Written exercise
Turn the item lines into a numbered list, starting at the first line of the items and ending at the line that contains "Looking at the screenshot, I should 536,49.". Skip blank lines and leave the pictures out.

Entries for locating text and elements:
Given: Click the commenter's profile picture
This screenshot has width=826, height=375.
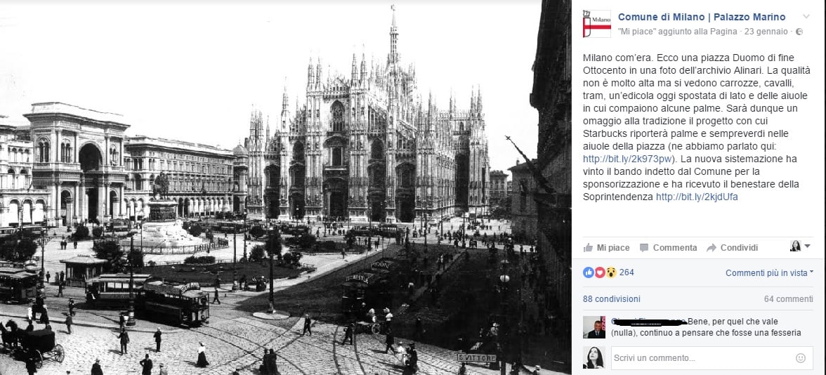Looking at the screenshot, I should (x=594, y=327).
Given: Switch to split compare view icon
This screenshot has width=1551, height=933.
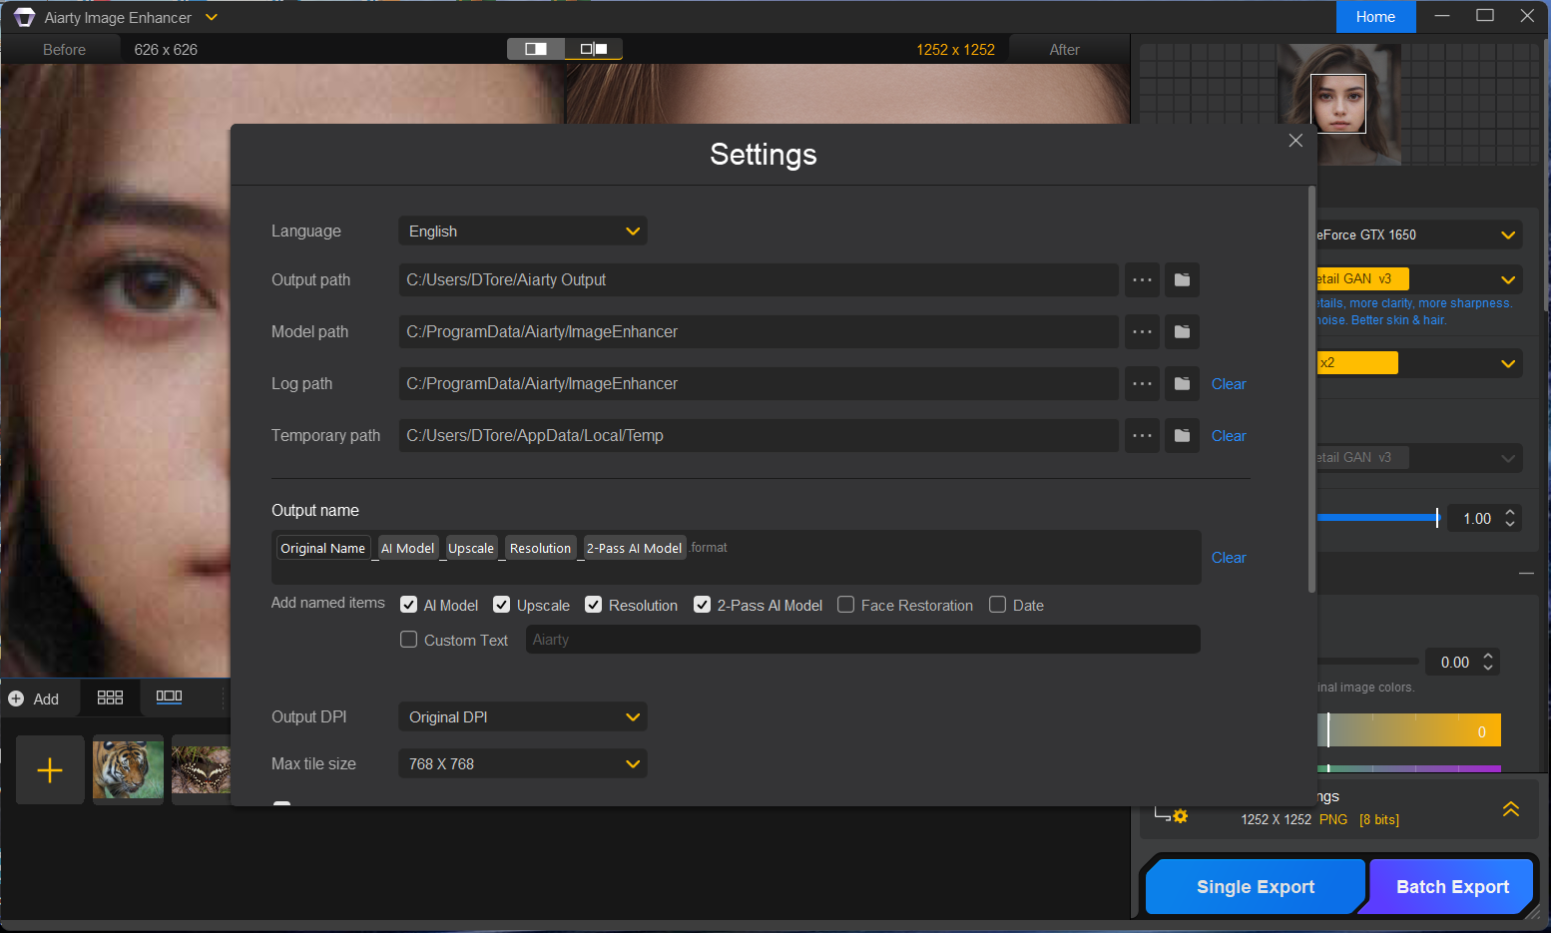Looking at the screenshot, I should 536,49.

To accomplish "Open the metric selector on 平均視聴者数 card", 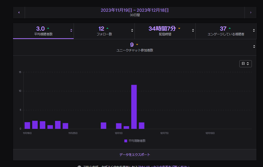I will click(x=71, y=30).
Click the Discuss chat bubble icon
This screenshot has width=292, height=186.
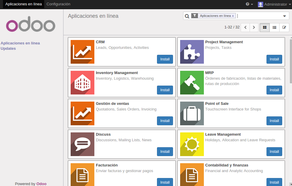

Complete response
1. Given: Click the commenter's profile picture
2. This screenshot has width=826, height=375.
3. Looking at the screenshot, I should (x=594, y=327).
4. Given: Switch to split compare view icon
5. This screenshot has width=1551, height=933.
6. Looking at the screenshot, I should 536,49.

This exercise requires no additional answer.